ANNIVERSARY Countdown (Count-Up?)

Today is Friday, March 7th, 2014. We were married 986 days ago, on June 25th, 2011.


Wednesday, September 19, 2012

All In

When Nora and I go down to NYC through New Jersey, there's one particular stretch of highway that's elevated about forty feet above ground, is five lanes across, and has an entrance or exit every quarter mile, so that the right half of the road is a constant merge.  Don't ask me which highway; I'm too busy avoiding buses and delivery trucks to know what the name of the road is.

Anyway, there's some furniture store along the side of this elevated highway, and its name is painted on the upper end of the six-story warehouse.  But what I remember most is the sign hung next to the subsequent exit, which says "You've Just Missed the Exit for Williams Mattress Warehouse!"

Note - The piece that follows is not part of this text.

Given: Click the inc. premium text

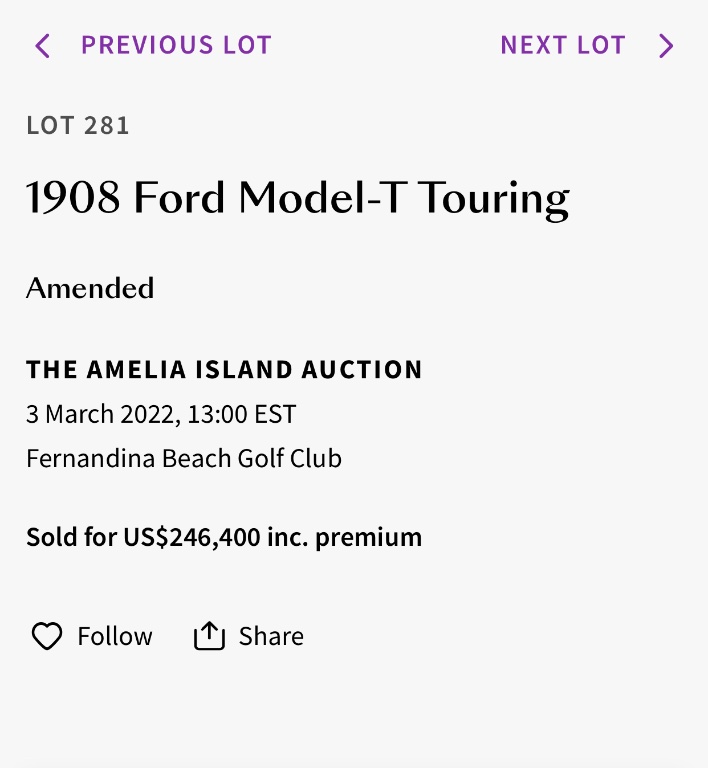Looking at the screenshot, I should tap(344, 537).
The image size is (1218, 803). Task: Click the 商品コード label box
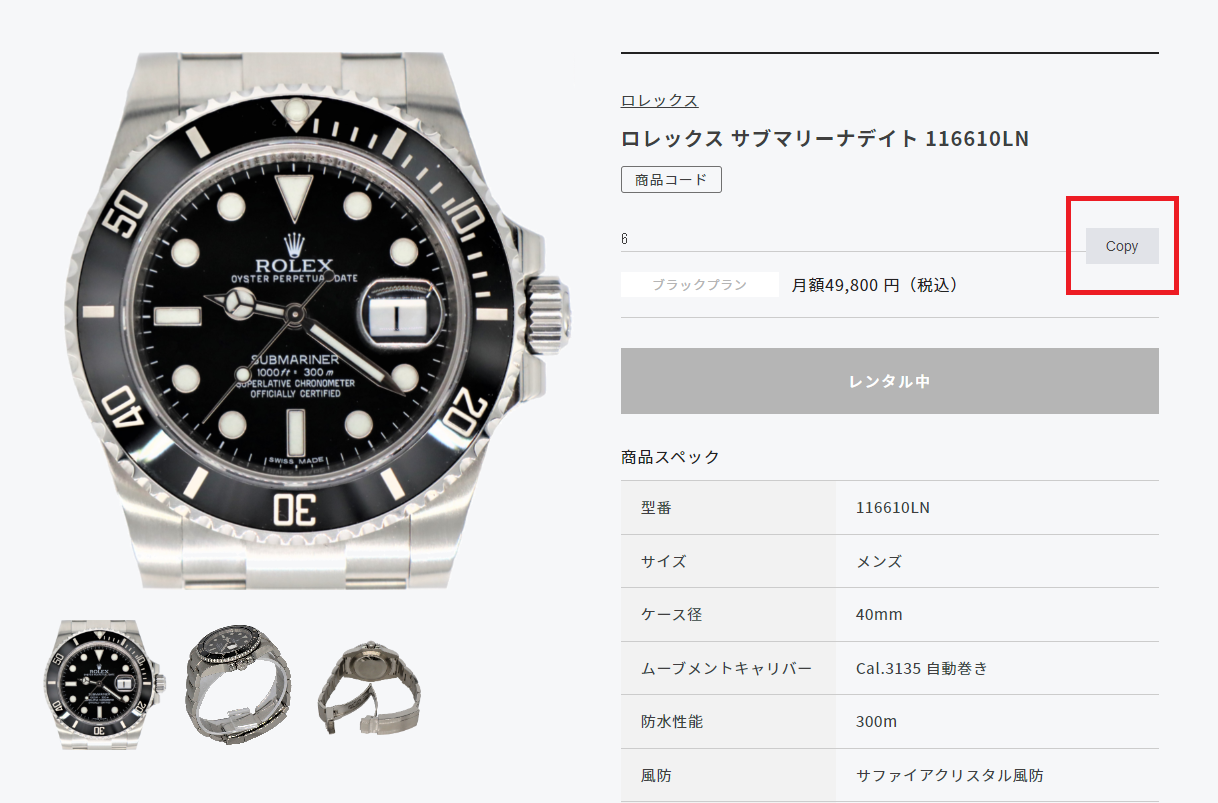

Well, thanks for the news.  I'm going 40 miles an hour wedged in between a Peter Pan bus, a produce truck, a taxi and a station wagon whose driver is texting and drinking a Big Gulp at the same time, and you're going to scold me for missing your exit?

I was reminded of this when I got a call from one of my colleagues this morning.  We were talking about how the new curriculum satisfies no one fully; the design media instructors all want more design media content, my colleague in history and theory wants more courses in design history, the studio heads all want nothing but studio, the head of Practice feels like hands-on learning is marginalized, and I of course bemoan the lack of liberal education in a professional school context.  I said that the only way we could really fulfill everyone's desires would be to make the curriculum five times as long, so that students would start when they were 18 and graduate when they were 35.  He replied that he only wanted to teach students when they were between 21 and 22, and then again when they were between 30 and 32.  "There's research to show that a lot of learning and growth takes place during those two periods."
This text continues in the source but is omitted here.